WHAT TO WORK ON: Leave the pictures out, and repeat exactly every line from the one with "1200x457 pixels. At" through the end of the data below.

+ + + + + + +

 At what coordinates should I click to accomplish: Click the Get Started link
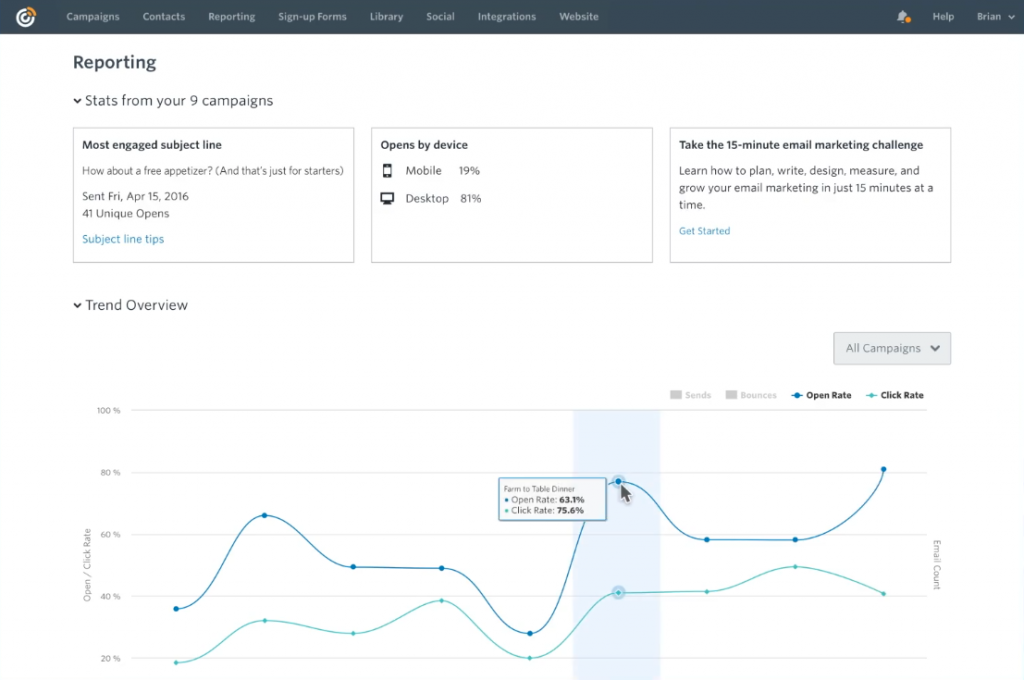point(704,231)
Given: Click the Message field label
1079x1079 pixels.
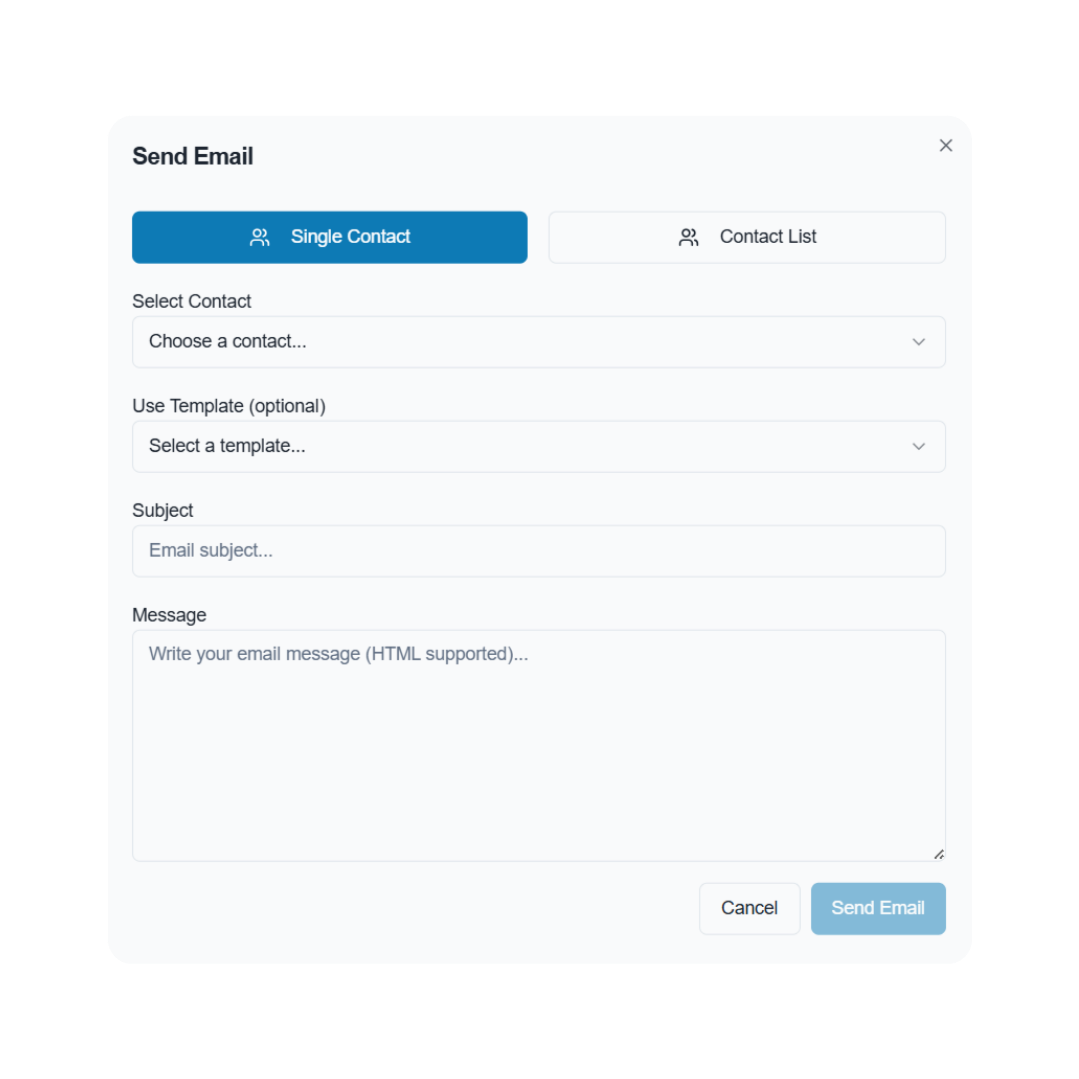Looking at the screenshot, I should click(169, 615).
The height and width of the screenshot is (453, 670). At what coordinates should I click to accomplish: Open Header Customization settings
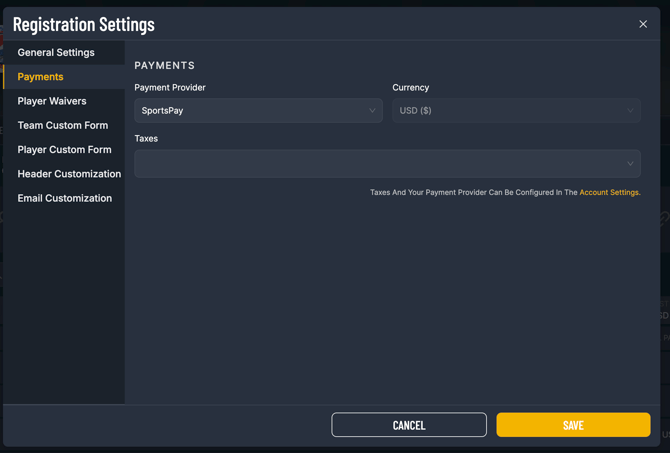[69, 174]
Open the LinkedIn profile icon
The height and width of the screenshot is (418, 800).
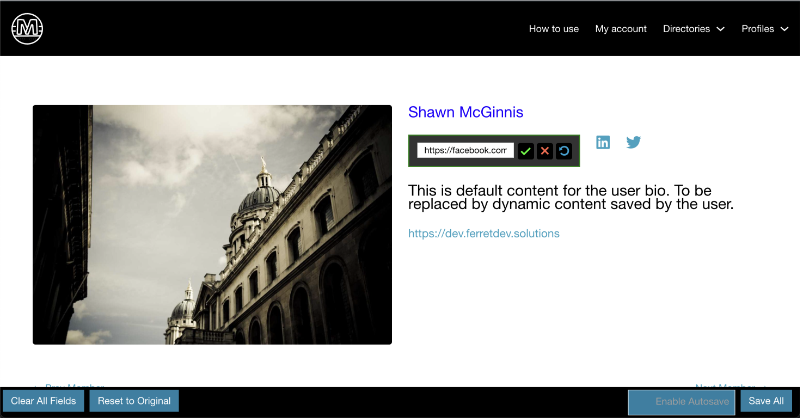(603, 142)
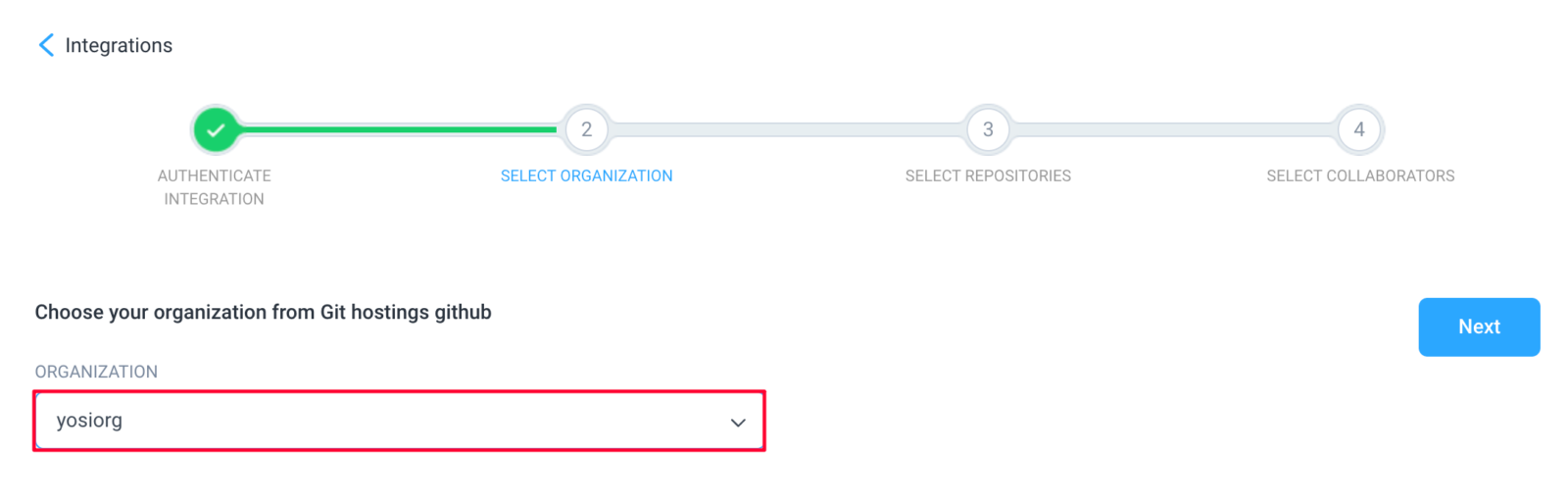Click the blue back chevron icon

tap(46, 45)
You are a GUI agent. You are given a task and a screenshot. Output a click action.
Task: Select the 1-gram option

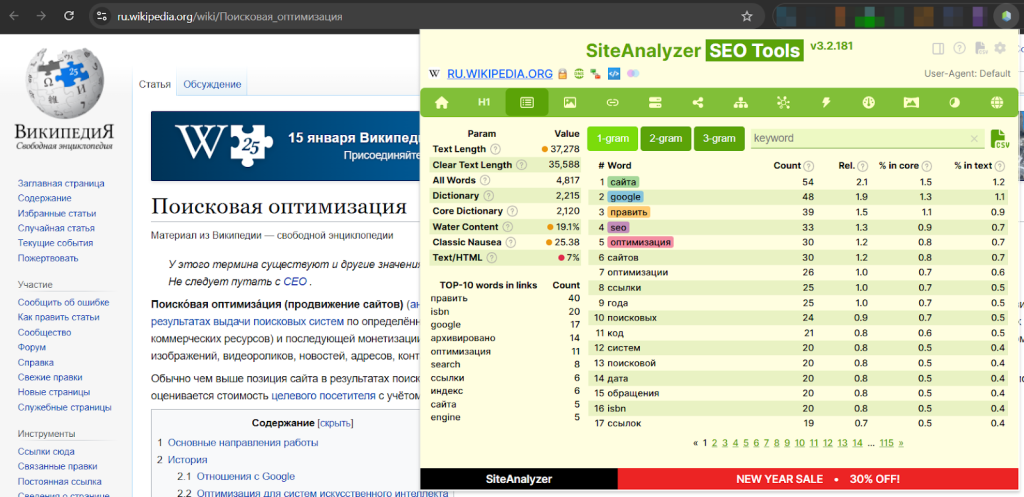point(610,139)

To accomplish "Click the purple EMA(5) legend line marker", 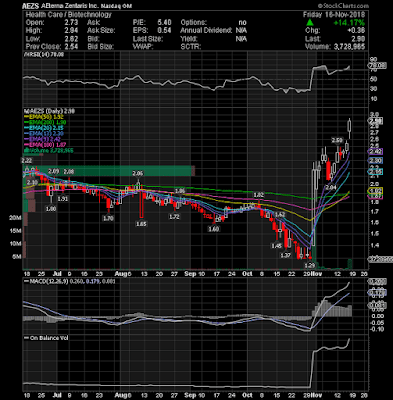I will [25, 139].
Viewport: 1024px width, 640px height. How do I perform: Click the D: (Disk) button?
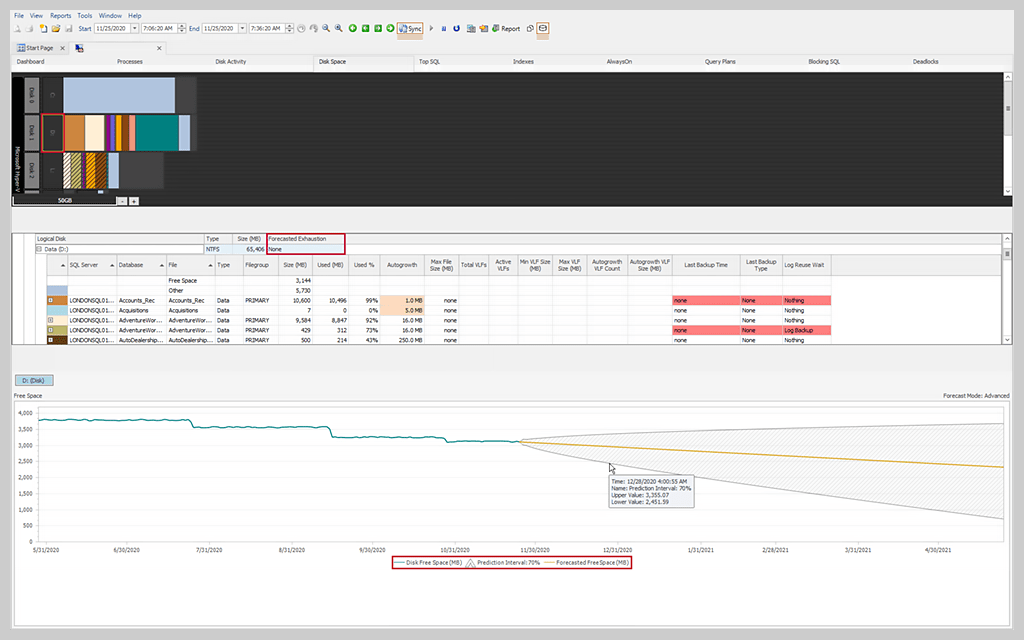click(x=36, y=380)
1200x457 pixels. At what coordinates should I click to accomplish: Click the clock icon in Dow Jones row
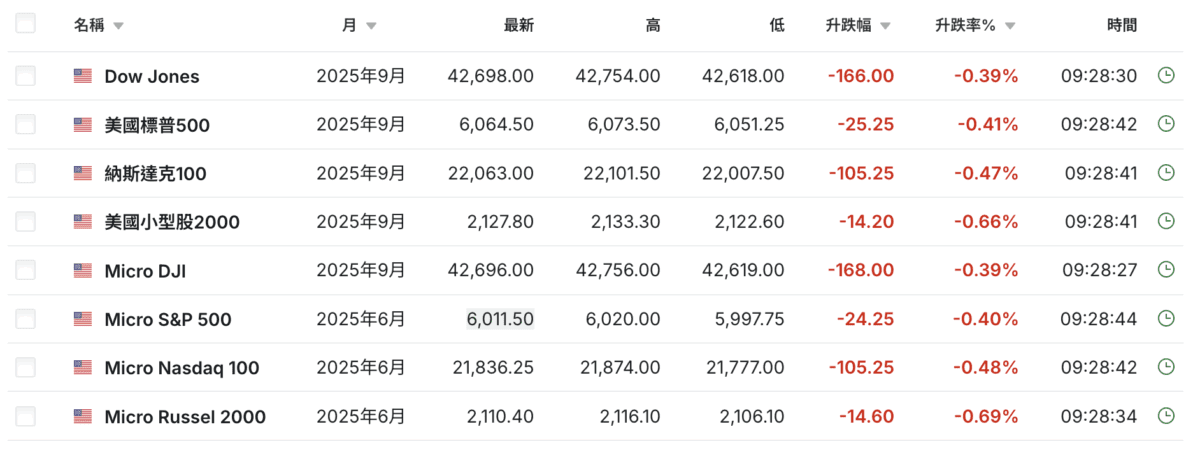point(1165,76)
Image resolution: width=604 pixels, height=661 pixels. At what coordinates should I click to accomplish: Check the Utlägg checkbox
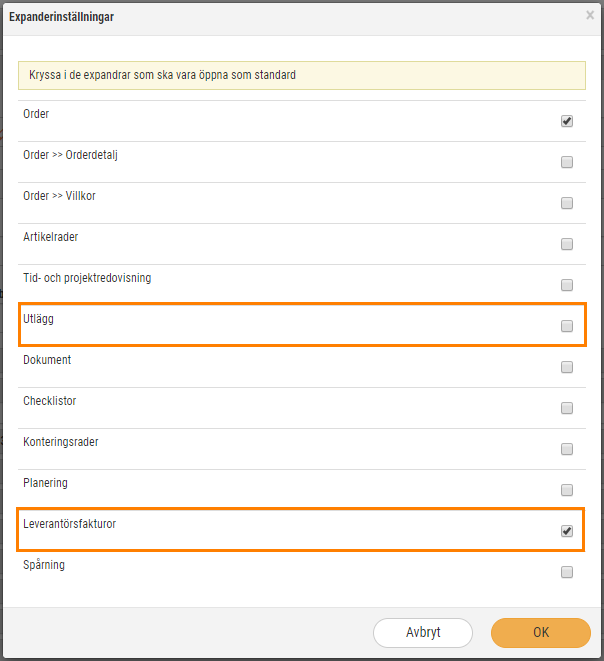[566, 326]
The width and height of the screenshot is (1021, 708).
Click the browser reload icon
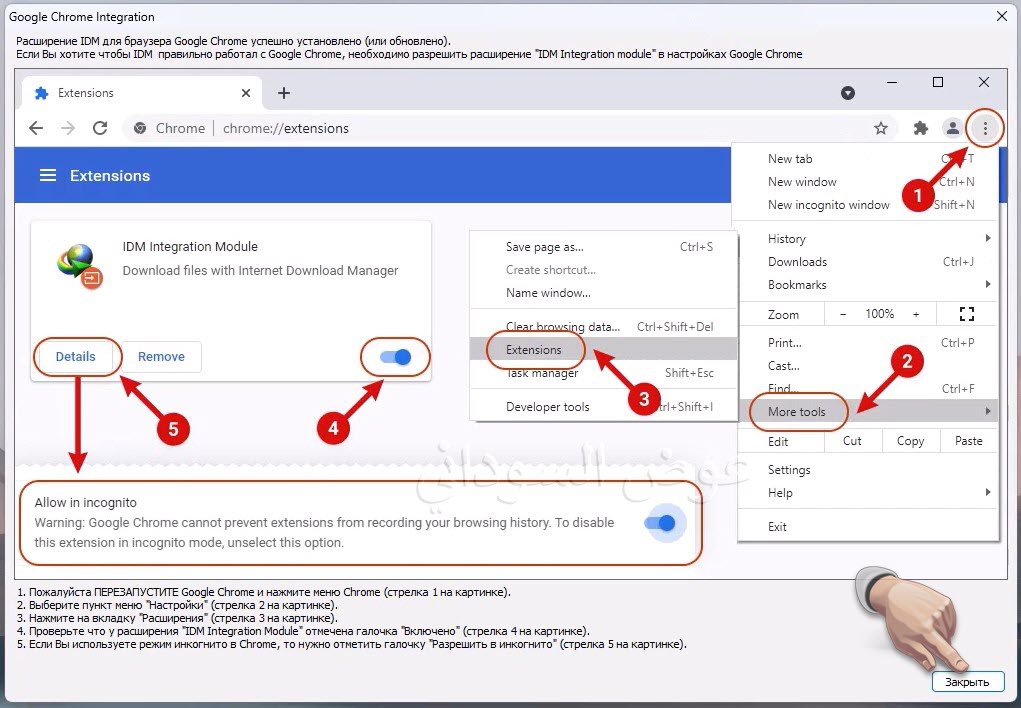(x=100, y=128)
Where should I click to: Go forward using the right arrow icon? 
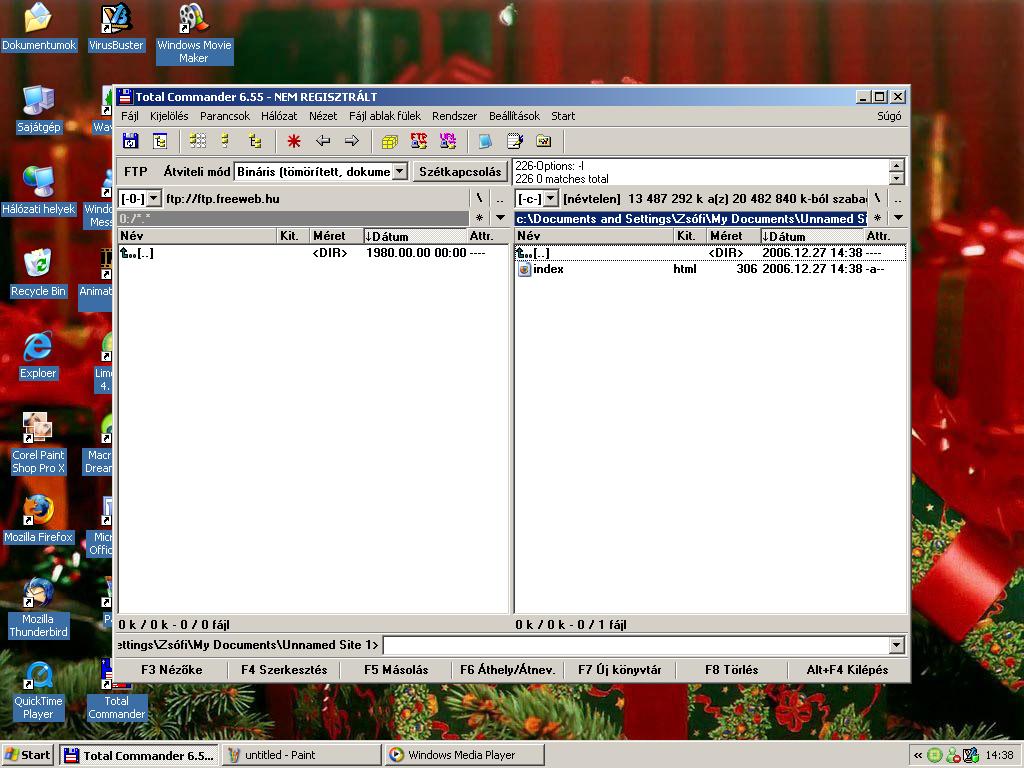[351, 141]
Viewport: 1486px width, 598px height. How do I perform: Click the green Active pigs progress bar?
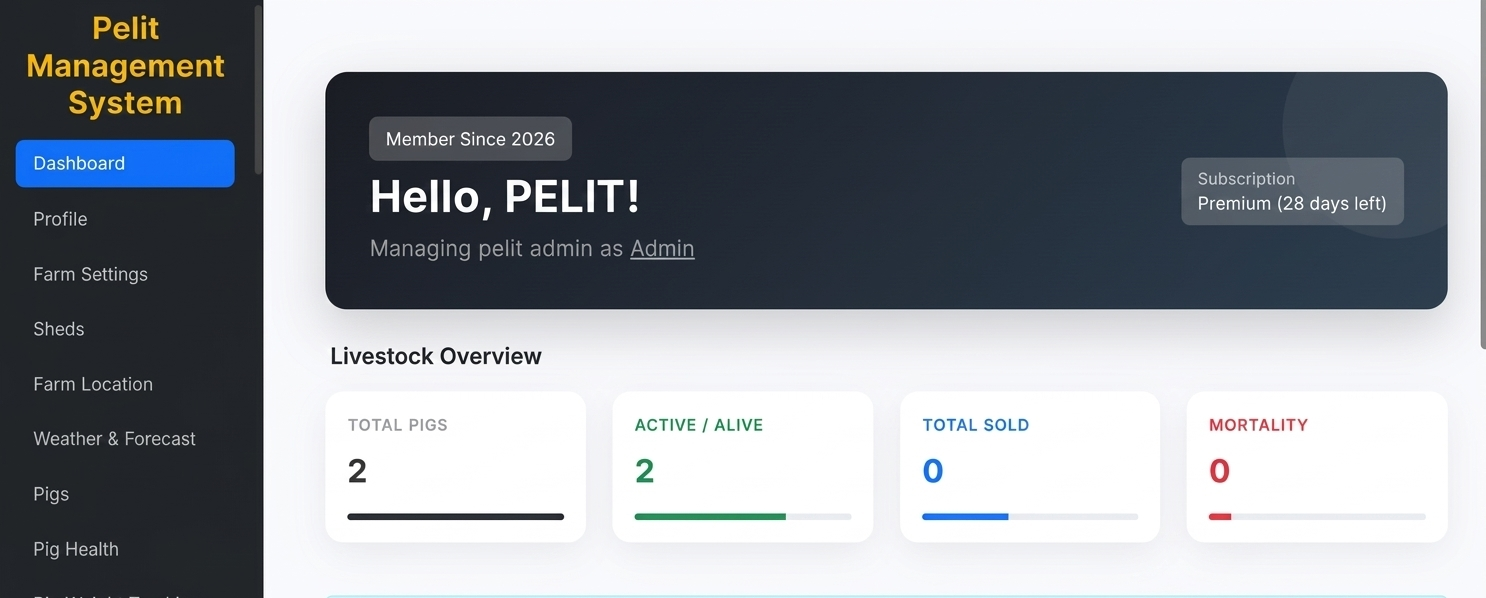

+ + + + + + +

OUTPUT OF THE EXERCISE:
1200x457 pixels. At what coordinates should I click to accomplish: Click the clock icon in Dow Jones row
point(1165,76)
Image resolution: width=604 pixels, height=661 pixels. At what coordinates should I click to accomplish: Check the Utlägg checkbox
[566, 326]
The width and height of the screenshot is (1021, 708).
Click the browser reload icon
(x=100, y=128)
Where should I click to: Go forward using the right arrow icon? 
[351, 141]
Viewport: 1486px width, 598px height. How do I perform: Click the green Active pigs progress bar?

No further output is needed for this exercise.